A primera hora de la tarde, Eliette, Waldner, Von Karajan y yo salimos a dar un paseo por el camino blanco de nieve, bajo un cielo azul en el que vemos deslizarse un deltaplano. Cientos de coches centellean al sol por la carretera que discurre por el fondo del valle. Es un domingo de invierno en Saint-Moritz. Herbert von Karajan se ha puesto la gorra de color azul que usa normalmente para pilotar su avión y navegar en su yate. Y mientras paseamos deja vagabundear sus pensamientos:
—En los próximos decenios se producirá un alargamiento de la vida humana. El hombre del año 2000 dispondrá de mucho más tiempo para disfrutar de la vida del que ha tenido que pasar antes estudiando y trabajando. Se jubilará a los cincuenta años, pero vivirá más de cien... ¿Imagináis las consecuencias?, ¿el desplazamiento del interés social, comercial e industrial hacia una gran tercera edad?, ¿las ideas culturales de vanguardia que nacerán de esta era?, ¿la modificación completa de nuestro punto de vista sobre el mundo?...
Al día siguiente volvemos a reunimos todos a la hora del desayuno, presidido por Von Karajan vestido con un sorprendente quimono negro, que nos habla del destino ambiguo de Austria, del carácter vienés, del horror que siente hacia las ciudades y de su Europa sentimental: los Alpes y el mar latino. El mar en el que se lanzará, en junio, a la gran regata de los maxi- yates (España, Mallorca, costa del Magreb, Malta, Sicilia, Cerdeña). En 1981 ganó la prueba más dura: veintisiete horas sin interrupción, 36 cambios de vela en tres horas, para vencer por los pelos al gigante Kilroy.

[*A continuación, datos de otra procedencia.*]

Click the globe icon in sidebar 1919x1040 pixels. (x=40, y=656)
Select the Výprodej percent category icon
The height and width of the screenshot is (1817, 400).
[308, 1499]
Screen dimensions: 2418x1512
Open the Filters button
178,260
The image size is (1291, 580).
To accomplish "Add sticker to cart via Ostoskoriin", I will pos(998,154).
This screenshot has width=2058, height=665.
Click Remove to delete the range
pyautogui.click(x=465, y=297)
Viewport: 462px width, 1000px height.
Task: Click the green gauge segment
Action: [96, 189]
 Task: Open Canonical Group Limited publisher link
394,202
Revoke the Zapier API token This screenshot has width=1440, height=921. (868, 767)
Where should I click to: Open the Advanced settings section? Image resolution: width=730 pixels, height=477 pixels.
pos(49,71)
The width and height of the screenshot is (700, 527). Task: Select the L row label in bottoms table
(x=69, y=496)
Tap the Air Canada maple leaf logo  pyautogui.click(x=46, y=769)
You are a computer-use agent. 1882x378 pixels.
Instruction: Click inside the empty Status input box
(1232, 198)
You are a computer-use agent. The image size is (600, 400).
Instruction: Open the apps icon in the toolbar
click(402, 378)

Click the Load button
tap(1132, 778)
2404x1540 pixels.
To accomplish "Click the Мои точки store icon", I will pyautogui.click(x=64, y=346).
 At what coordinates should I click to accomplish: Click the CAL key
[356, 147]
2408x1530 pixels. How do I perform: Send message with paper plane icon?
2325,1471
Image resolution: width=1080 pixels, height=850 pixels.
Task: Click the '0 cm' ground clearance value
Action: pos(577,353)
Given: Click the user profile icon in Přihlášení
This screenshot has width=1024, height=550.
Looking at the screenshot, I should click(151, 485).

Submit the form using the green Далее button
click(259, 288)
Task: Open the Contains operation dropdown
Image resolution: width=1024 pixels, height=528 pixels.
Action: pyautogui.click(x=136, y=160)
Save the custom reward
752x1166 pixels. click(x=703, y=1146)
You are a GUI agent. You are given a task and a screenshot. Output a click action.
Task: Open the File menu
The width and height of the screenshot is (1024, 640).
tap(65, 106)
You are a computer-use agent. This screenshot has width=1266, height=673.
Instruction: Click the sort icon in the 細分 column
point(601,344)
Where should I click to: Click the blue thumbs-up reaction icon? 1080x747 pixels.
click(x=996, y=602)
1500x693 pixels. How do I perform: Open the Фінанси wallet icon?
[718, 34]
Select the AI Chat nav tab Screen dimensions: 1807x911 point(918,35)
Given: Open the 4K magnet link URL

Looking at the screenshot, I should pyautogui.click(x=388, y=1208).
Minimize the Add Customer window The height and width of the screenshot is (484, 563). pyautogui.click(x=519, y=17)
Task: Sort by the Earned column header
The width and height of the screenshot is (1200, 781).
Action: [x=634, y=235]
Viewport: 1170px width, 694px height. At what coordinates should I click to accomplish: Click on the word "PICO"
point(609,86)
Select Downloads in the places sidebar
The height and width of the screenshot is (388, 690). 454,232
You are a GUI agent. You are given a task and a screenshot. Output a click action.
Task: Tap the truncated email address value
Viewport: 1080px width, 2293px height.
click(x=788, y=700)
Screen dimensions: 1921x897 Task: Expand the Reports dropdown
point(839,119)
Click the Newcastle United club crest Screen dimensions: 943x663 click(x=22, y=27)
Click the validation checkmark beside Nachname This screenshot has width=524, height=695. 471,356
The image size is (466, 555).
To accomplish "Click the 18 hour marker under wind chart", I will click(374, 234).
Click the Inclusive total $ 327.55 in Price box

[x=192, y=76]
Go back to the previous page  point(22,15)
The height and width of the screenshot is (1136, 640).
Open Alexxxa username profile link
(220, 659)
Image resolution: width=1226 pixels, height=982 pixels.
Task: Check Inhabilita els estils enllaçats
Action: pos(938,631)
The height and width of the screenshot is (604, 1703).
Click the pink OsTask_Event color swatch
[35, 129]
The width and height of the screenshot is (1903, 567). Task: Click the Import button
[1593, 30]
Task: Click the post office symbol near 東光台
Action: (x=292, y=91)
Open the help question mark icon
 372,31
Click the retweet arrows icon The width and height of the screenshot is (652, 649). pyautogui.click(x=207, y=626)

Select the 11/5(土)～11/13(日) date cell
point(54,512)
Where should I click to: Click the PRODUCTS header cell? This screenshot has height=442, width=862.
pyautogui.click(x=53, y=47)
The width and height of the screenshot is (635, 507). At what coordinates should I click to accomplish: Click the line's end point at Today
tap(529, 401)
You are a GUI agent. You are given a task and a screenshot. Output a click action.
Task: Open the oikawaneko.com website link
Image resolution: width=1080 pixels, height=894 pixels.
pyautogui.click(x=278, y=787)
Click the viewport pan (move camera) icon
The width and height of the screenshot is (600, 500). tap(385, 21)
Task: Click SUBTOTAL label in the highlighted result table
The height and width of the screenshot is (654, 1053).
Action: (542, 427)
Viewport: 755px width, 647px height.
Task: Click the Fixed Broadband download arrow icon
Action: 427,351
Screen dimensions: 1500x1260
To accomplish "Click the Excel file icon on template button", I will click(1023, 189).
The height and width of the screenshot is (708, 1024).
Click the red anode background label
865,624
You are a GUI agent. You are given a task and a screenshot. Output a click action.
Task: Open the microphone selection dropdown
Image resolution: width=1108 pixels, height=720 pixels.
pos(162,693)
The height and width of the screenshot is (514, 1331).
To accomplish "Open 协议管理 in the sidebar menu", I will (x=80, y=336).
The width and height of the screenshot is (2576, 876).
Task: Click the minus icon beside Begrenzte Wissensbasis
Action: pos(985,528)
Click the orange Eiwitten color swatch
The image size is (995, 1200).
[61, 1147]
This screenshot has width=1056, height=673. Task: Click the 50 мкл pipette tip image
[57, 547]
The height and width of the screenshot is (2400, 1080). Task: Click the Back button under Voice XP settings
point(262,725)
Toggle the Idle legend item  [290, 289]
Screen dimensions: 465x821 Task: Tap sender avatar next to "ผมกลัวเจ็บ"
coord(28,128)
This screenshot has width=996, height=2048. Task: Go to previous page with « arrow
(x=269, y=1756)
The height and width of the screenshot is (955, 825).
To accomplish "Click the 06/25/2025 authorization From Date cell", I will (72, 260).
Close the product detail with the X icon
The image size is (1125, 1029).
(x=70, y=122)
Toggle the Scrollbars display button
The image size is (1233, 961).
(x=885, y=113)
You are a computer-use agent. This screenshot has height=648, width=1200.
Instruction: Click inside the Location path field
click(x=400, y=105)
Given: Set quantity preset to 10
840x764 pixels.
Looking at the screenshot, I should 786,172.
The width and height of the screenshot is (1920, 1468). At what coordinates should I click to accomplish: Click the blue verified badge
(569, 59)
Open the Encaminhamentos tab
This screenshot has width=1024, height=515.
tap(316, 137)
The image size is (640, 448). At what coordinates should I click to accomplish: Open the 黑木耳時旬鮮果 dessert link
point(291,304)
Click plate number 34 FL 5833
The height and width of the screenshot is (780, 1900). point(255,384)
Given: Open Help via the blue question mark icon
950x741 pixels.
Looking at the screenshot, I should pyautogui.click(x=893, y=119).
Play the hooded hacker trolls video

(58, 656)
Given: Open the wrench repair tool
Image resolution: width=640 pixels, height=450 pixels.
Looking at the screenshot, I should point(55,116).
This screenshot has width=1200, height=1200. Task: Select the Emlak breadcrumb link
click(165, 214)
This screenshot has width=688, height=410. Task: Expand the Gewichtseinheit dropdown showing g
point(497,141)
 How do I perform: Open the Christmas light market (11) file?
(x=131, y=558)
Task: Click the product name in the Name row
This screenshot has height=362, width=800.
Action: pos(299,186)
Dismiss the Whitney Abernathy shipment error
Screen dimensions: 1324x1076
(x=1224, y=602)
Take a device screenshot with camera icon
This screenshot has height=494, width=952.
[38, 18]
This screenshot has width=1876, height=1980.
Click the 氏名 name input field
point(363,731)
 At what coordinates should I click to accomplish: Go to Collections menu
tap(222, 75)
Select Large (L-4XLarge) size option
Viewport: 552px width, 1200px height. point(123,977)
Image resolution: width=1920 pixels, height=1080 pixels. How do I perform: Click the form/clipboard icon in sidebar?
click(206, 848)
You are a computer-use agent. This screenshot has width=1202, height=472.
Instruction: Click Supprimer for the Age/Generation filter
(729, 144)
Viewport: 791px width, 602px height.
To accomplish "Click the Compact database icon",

Dentro de tres días dirige dos conciertos en Sofía; después, la orquesta y él regresan a Berlín para grabar la Tosca con Raimondi. A continuación, volverá aquí, a su casa, durante quince días, para preparar el festival de Pascua. Después, viaje a Salzburgo para las primeras repeticiones delVaisseau fantôme con sus berlineses. Pero ahora mismo Von Karajan bebe chianti en una copa de cristal que sostiene con las dos manos, con los ojos semicerrados.
"O Von Karajan es sobrehumano", escribía Maurice Clavel algún tiempo antes de morir, "o no va al fondo de todo". Una suposición prematura, puesto que el interesado ha dado la respuesta ya: para ir hasta el fondo de su voluntad sabe que le serían necesarias varias vidas.